Stugębna plotka głosi, że lobby deweloperskie usilnie pracowało wówczas na rzecz utrzymania na przedpolu rezerwatu Las Kabacki funkcji mieszkaniowej, ale z niewiadomych powodów nie osiągnęło wytyczonego celu. Nie dziwię się deweloperskim podchodom, bo lokale mieszkalne i usługowe w tak ekskluzywnym miejscu sprzedawałyby się niczym świeże bułeczki. I to za grube pieniądze. Już wtedy metr kwadratowy gruntu kosztował tam 1850 zł, dzisiaj cena przekracza 4 tys. złotych. Tym samym wartość deweloperską 9,8 ha uzbrojonego we wszystkie media gruntu na przedpolu rezerwatu przyrody należy szacować na mniej więcej pół miliarda. Jest więc o co się bić. Myli się zatem ten, kto sądzi, że bitwa została zakończona, a deweloperzy złożyli broń. W grę wchodzą zbyt duże pieniądze. Najlepszym dowodem na to, że gra o pół miliarda złotych jeszcze się nie zakończyła, jest fakt, iż przez długie 10 lat nie wykonano nawet koncepcji zagospodarowania drogocennego terenu, przeznaczonego w mpzp pod rekreację i sport, nie mówiąc o jakiejkolwiek próbie przysposobienia go do nadanej w planie funkcji. W przedwyborczym okresie warto pytać urzędujących jeszcze radnych Ursynowa, którzy kandydują ponownie na tę funkcję, dlaczego tak się stało.

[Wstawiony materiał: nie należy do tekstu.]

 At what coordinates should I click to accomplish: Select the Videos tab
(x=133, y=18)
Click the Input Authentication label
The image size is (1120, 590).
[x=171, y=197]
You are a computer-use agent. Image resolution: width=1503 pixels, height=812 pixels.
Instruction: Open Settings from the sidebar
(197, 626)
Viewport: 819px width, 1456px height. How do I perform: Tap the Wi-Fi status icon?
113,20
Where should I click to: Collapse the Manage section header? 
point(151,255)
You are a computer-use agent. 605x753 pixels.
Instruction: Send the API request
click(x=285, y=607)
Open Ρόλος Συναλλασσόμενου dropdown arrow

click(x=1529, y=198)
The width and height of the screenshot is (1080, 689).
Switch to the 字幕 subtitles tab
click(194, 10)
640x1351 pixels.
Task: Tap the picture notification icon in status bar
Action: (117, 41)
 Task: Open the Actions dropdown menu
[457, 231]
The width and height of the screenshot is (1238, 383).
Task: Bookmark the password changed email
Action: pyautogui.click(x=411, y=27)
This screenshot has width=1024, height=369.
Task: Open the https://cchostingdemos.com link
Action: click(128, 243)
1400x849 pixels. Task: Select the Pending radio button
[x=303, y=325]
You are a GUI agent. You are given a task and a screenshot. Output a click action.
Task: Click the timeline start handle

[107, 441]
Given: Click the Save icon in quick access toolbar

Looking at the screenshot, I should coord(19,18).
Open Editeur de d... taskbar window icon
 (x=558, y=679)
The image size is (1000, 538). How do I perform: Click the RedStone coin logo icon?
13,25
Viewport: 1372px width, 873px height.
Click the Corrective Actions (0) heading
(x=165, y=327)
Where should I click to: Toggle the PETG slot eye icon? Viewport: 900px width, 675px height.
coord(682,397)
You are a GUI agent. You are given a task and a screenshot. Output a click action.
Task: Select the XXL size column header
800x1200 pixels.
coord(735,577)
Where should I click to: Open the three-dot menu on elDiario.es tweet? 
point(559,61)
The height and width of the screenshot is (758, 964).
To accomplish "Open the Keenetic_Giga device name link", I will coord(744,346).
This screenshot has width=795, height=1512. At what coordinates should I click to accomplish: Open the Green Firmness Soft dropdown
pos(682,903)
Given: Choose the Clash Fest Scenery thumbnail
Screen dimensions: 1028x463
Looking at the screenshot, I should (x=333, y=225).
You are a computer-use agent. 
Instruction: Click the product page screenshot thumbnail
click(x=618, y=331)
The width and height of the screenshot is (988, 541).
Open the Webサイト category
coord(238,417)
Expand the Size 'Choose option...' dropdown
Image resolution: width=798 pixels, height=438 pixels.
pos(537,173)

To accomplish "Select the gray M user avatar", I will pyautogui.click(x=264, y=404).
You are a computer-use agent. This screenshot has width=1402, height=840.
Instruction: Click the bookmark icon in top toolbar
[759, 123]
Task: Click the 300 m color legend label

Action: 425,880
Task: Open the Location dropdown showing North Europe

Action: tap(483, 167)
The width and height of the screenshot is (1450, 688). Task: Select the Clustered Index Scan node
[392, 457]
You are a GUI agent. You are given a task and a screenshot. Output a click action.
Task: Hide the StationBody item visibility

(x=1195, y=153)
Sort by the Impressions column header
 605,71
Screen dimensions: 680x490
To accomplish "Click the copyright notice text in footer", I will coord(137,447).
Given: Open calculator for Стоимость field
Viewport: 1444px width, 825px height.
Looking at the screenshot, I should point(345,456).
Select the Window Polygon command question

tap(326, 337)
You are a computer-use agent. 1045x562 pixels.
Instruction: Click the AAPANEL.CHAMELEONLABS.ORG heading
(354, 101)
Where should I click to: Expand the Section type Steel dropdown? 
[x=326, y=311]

Jaki jest prawdziwy powód zadziwiającej opieszałości? Na co czekają władze dzielnicy i miasta? Moim zdaniem grunty na przedpolu Lasu Kabackiego są czymś w rodzaju depozytu pod przyszłą "mieszkaniówkę". Mam przypuszczenie graniczące z pewnością, że podobnie jak w sprawie nielegalnego zawyżenia w 2007 r. współczynnika intensywności zabudowy dla "Tesco" do wysokości 3,5, co pozwoliłoby inwestorowi na wybudowanie na Kabatach drugiej Galerii Mokotów, ktoś rozmyślnie blokuje urządzenie na przedpolu Lasu Kabackiego terenów dla rekreacji i sportu. Powód? Gigantyczna kasa po zmianie funkcji tego obszaru z rekreacyjnej na mieszkaniową. Jak będą chcieli to przeprowadzić? Jedyną drogą prowadzącą do celu jest wpierw uśpienie społeczeństwa i mediów poprzez nicnierobienie, a w odpowiednim momencie dokonanie po cichu stosownej korekty w studium i mpzp, poprzez przegłosowanie takiego wniosku na sesji Rady Warszawy.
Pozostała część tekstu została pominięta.